Sia in “Saghe mentali” che in “Orbit Orbit”, l’obiettivo è chiaro: non offrire solo contenuti da fruire passivamente, ma costruire veri e propri mondi narrativi da esplorare. Le illustrazioni non sono un’aggiunta decorativa, ma strumenti di racconto. Con “Orbit Orbit”, la collaborazione con De Longis porta questo concetto a un nuovo livello: la copertina stessa è già una storia, una porta d’accesso al mondo interiore ed esteriore di Caparezza. Il legame tra immagine e musica si fa più forte, più maturo, più consapevole.
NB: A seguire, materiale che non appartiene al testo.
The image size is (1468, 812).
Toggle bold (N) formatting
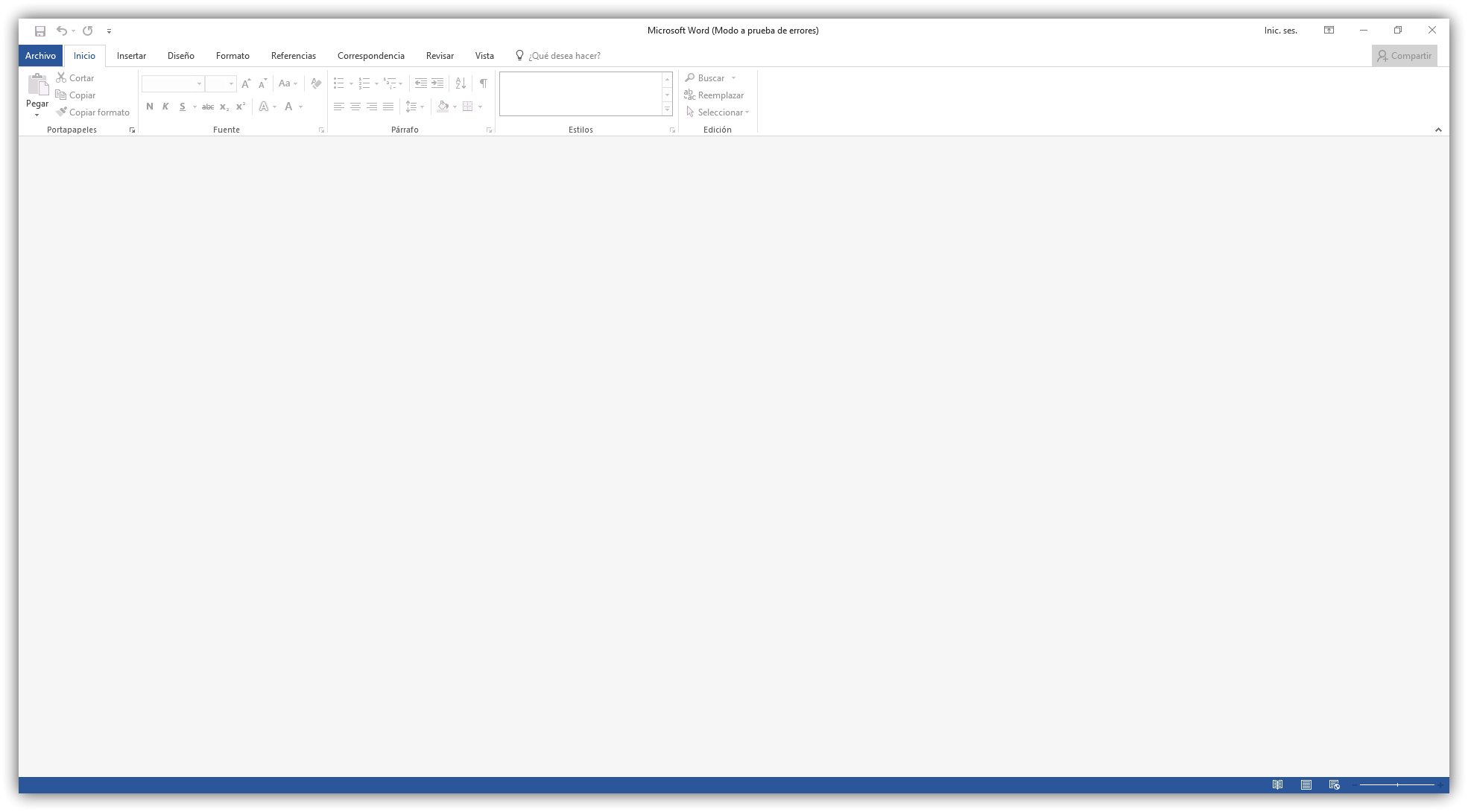pyautogui.click(x=150, y=107)
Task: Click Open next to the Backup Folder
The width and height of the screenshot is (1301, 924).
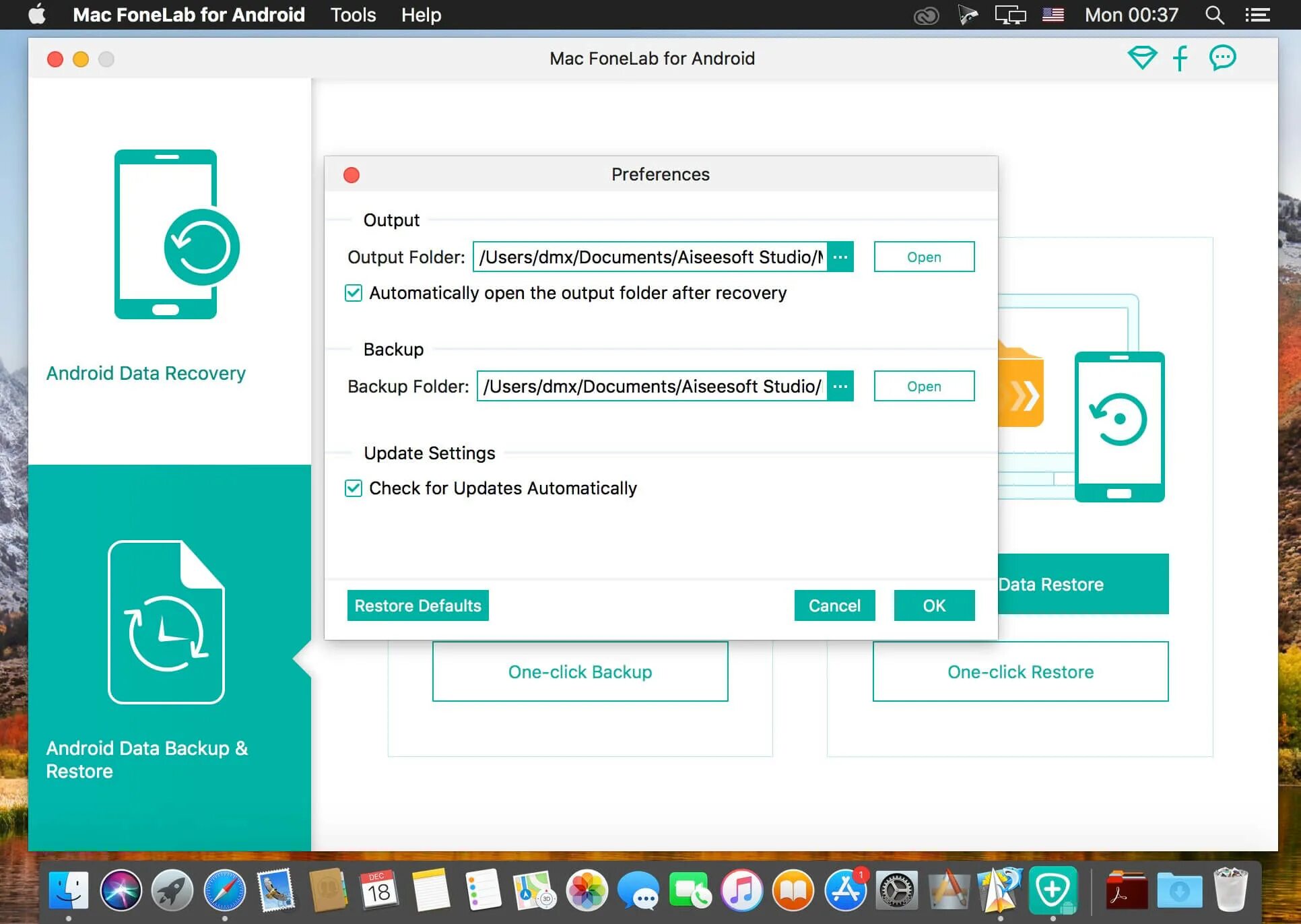Action: [923, 387]
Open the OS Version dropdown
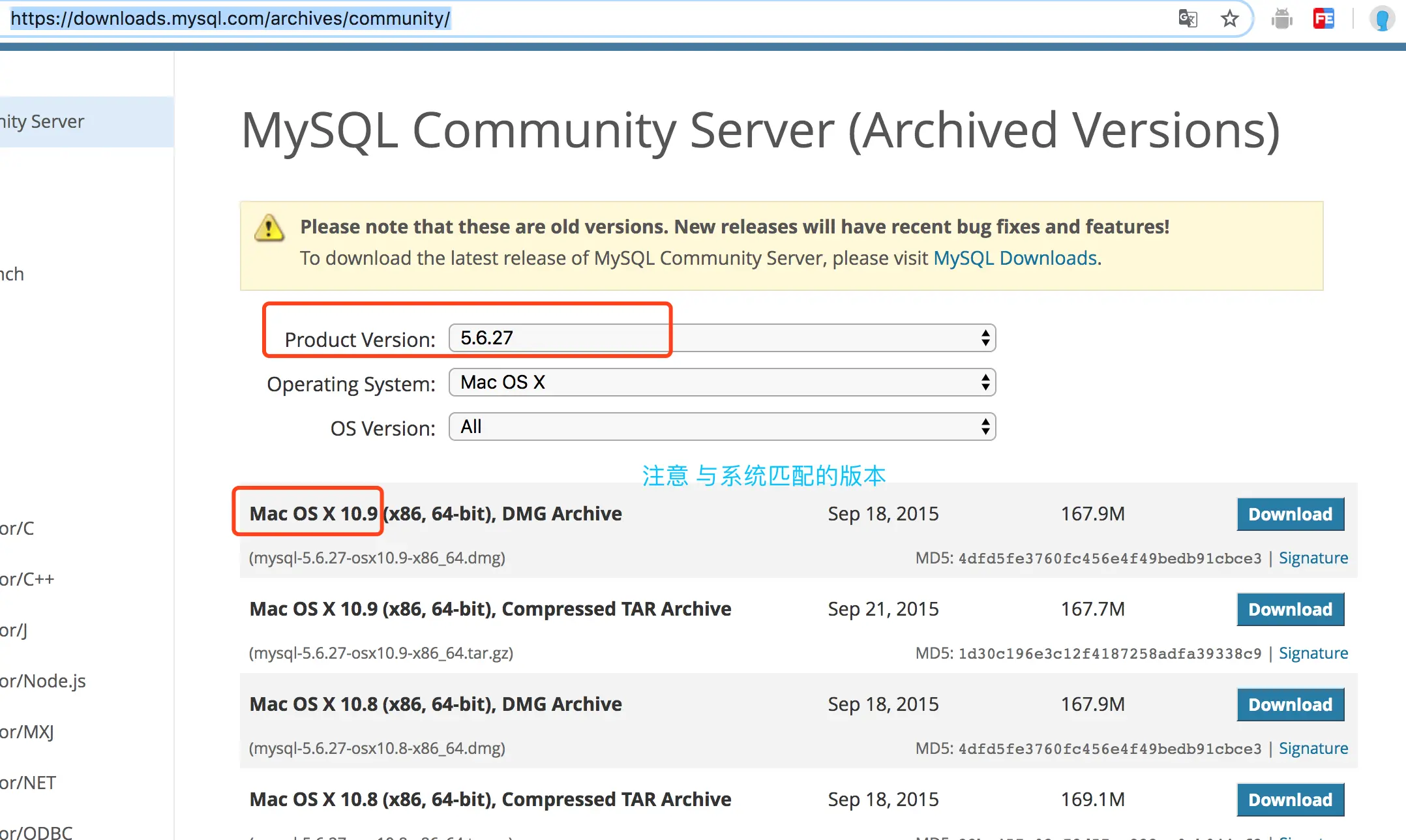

“Orbit Orbit” si annuncia così come un’opera multistrato, che prosegue coerentemente la ricerca di Caparezza di un linguaggio artistico totale, in cui la canzone non è solo ascoltata, ma vista, letta e vissuta. Dalla parola scritta e illustrata di “Saghe mentali” all’universo cosmico di “Orbit Orbit”, il viaggio continua, sempre più oltre i confini del formato tradizionale.

1 commento

  1. La copertina è di De Longis ma non il fumetto, almeno secondo il sito Bonelli:

    “Contestualmente all’album, arriverà infatti in libreria e in fumetteria Orbit Orbit, il fumetto evento che accompagna e completa il nuovo disco: un viaggio onirico disegnato da grandi firme e nuovi talenti del fumetto italiano.”